Conditions at Present British Textile Biennial commission 2023
Outdoor installation of 25 windsocks
Whether used as a temporary shelter for recreation or as a permanent home and place to live in times of crisis and displacement, a tent can provide an opportunity to sleep under the stars or be the difference between life and death in protecting you from the elements.
Until recently most tents were made from cotton canvas, but with continued development in fabric manufacture the majority are now made from other lightweight man-made materials (polyester, nylon or composite textiles) and mass production has made them relatively cheap to purchase.
However, this affordability and disconnection with the origin of items we buy has encouraged throwaway, wasteful habits. Thousands think nothing of buying a tent for temporary use at a festival, only to leave it behind before returning home. But what are the social and environmental costs of producing something so cheaply and used only once? Shouldn’t we question who the workforce are and the conditions under which they work and how much energy and resources are used in their making and transportation?
Reusing fabric from discarded and broken festival tents, I made a large scale kinetic sculpture for the British Textile Biennial 2023, located on the front lawn of Towneley Hall.
I gathered my materials in the aftermath of a festival, and along with a team of volunteers I worked with charity FWRD (Festival Waste Reuse and Diversion), who collect unbroken, usable tents and redistribute them to homeless and refugee support groups.
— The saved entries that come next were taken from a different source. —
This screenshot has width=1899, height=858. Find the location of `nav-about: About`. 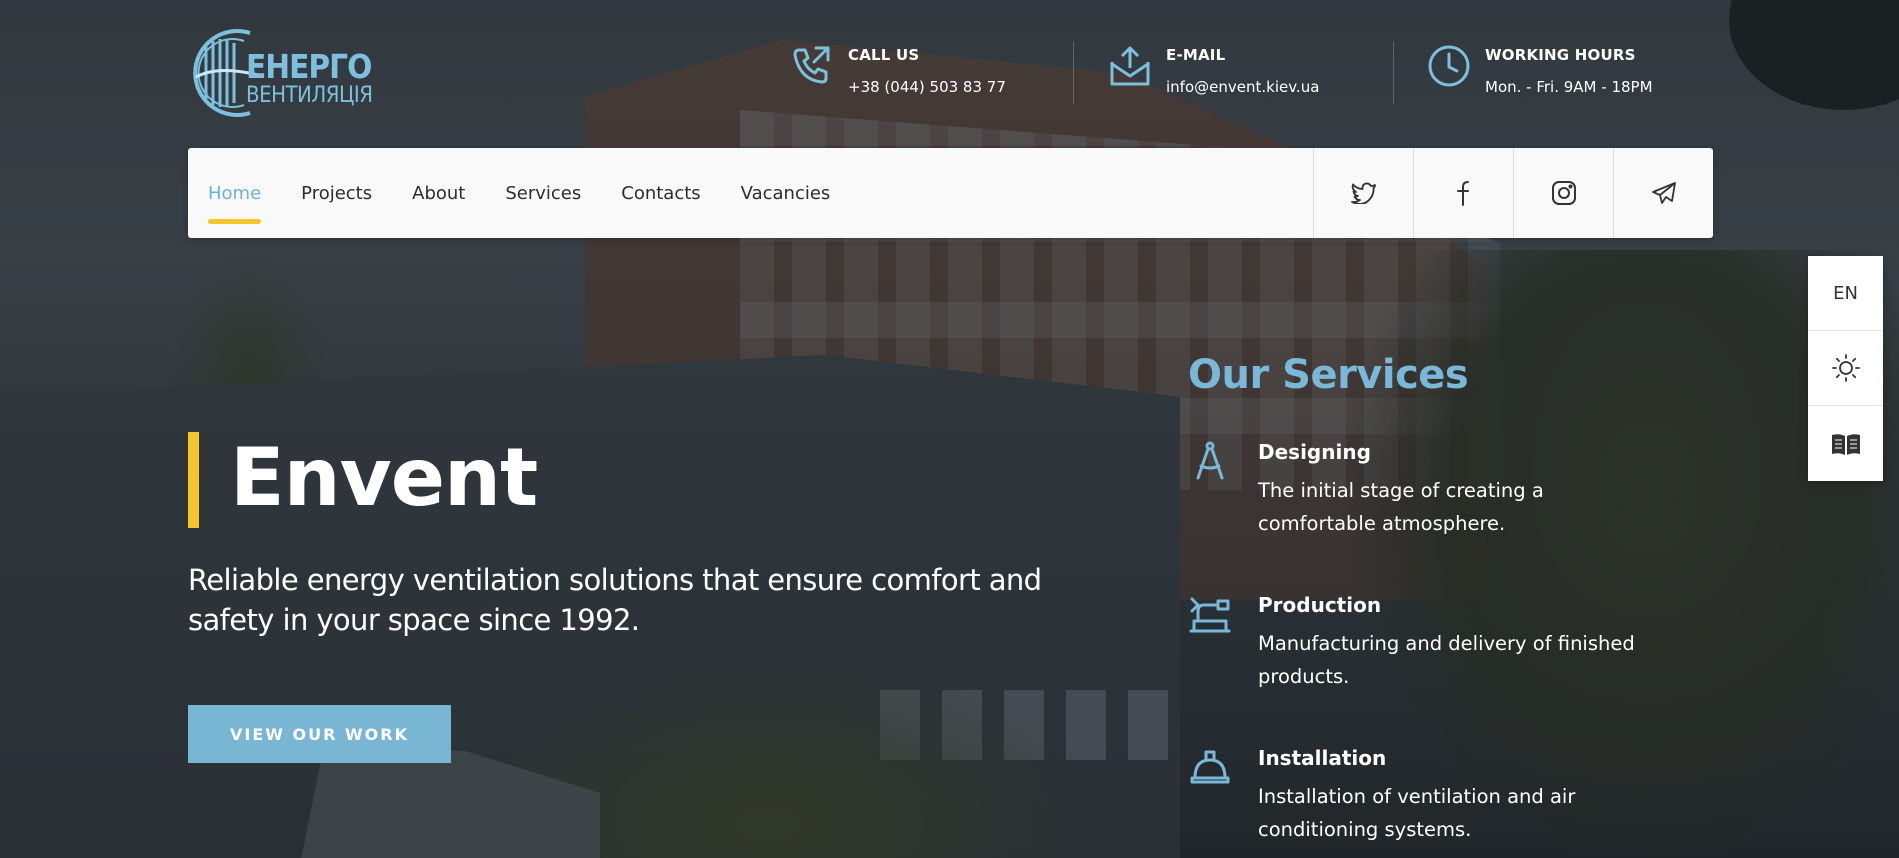

nav-about: About is located at coordinates (438, 193). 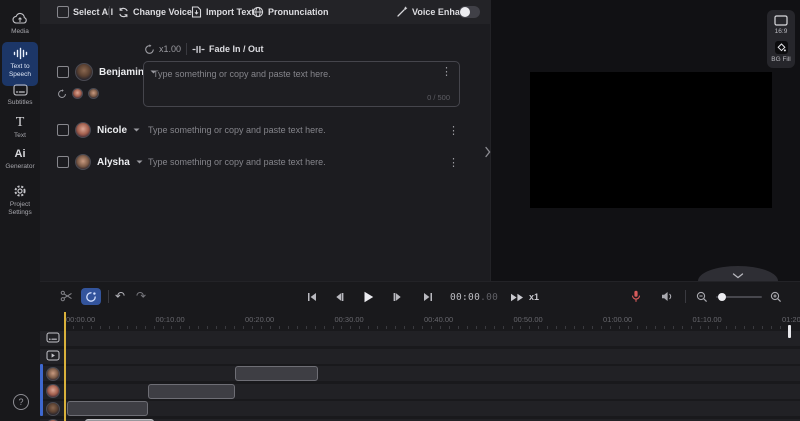 I want to click on timeline-end-marker, so click(x=790, y=332).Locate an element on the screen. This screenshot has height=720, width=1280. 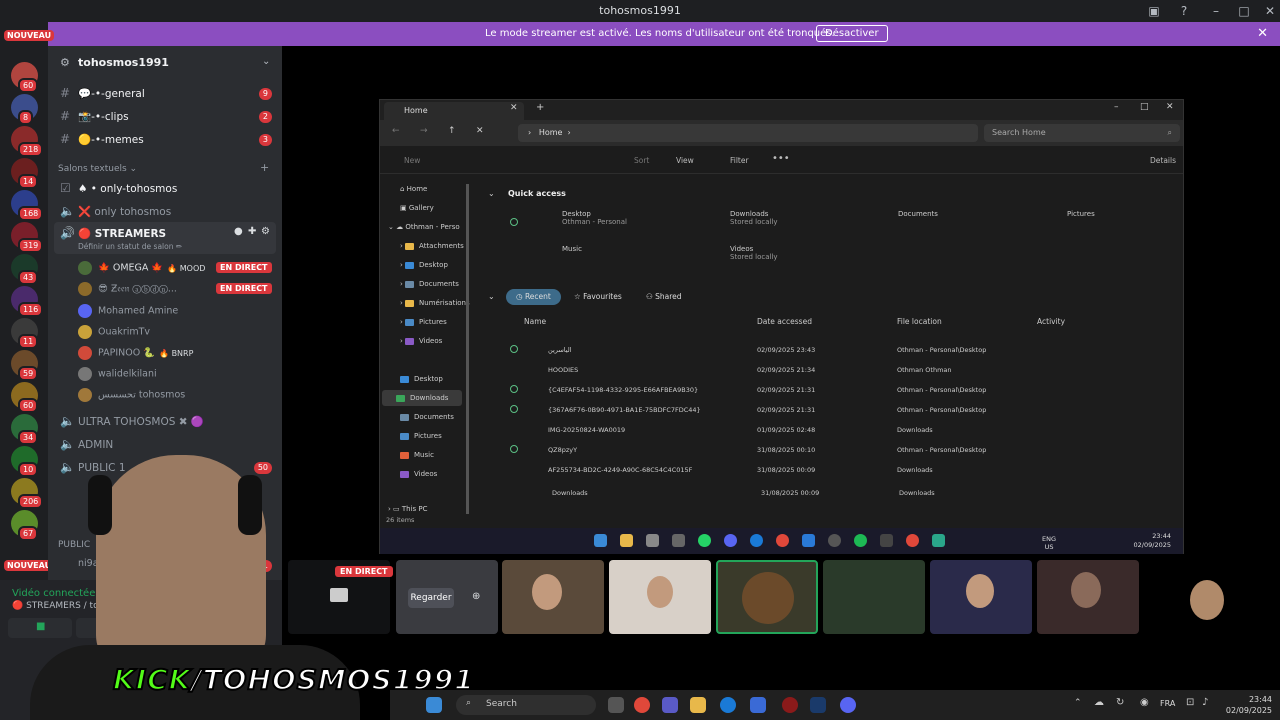
language-indicator: FRA is located at coordinates (1168, 704).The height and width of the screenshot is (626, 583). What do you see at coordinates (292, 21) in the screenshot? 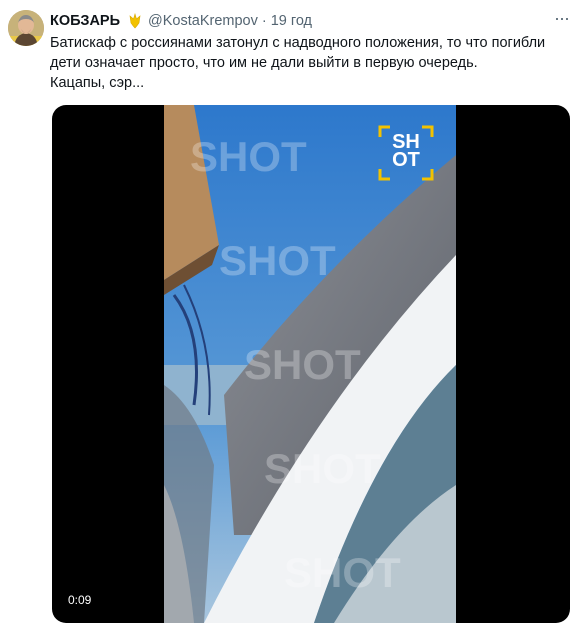
I see `tweet-timestamp: 19 год` at bounding box center [292, 21].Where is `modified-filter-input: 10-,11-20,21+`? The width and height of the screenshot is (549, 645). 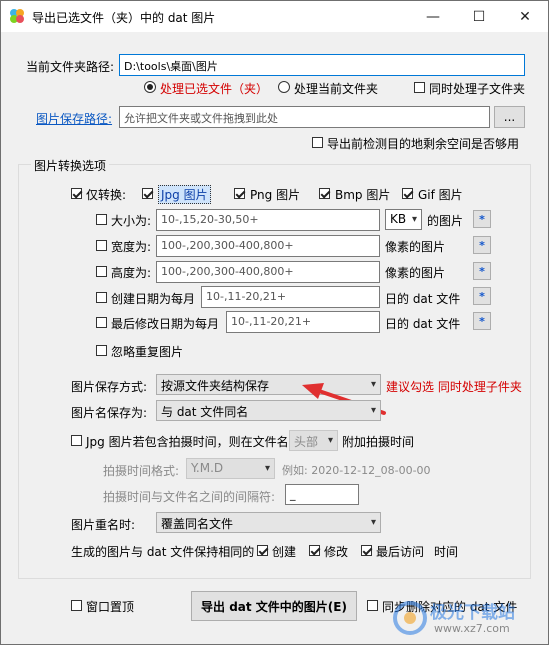
modified-filter-input: 10-,11-20,21+ is located at coordinates (303, 322).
With this material I made an installation of 25 windsocks.
From a grid of poles with swivel arms, the windsocks fly overhead. They move and change direction together: hang still, flap, flutter, wave and strain in different strengths of wind.
Rather than predictive, the windsocks serve as an indicator of current conditions: a barometer of the climate crisis we are already facing.
Each windsock, made from waste festival tent fabric, is 1.5 m in length (total length of 2 m with straps), on poles 5 m tall.
A short film was made for BTB23 showing the making of Conditions at Present
I was in conversation with Amber Butchart (dress and textile historian) for Episode 6 of Cloth Cultures along with Dr Mila Burcikova from the Centre for Sustainable Fashion. We talked about the work made for BTB23, plus gardening, fashion seasons, bees and weeds.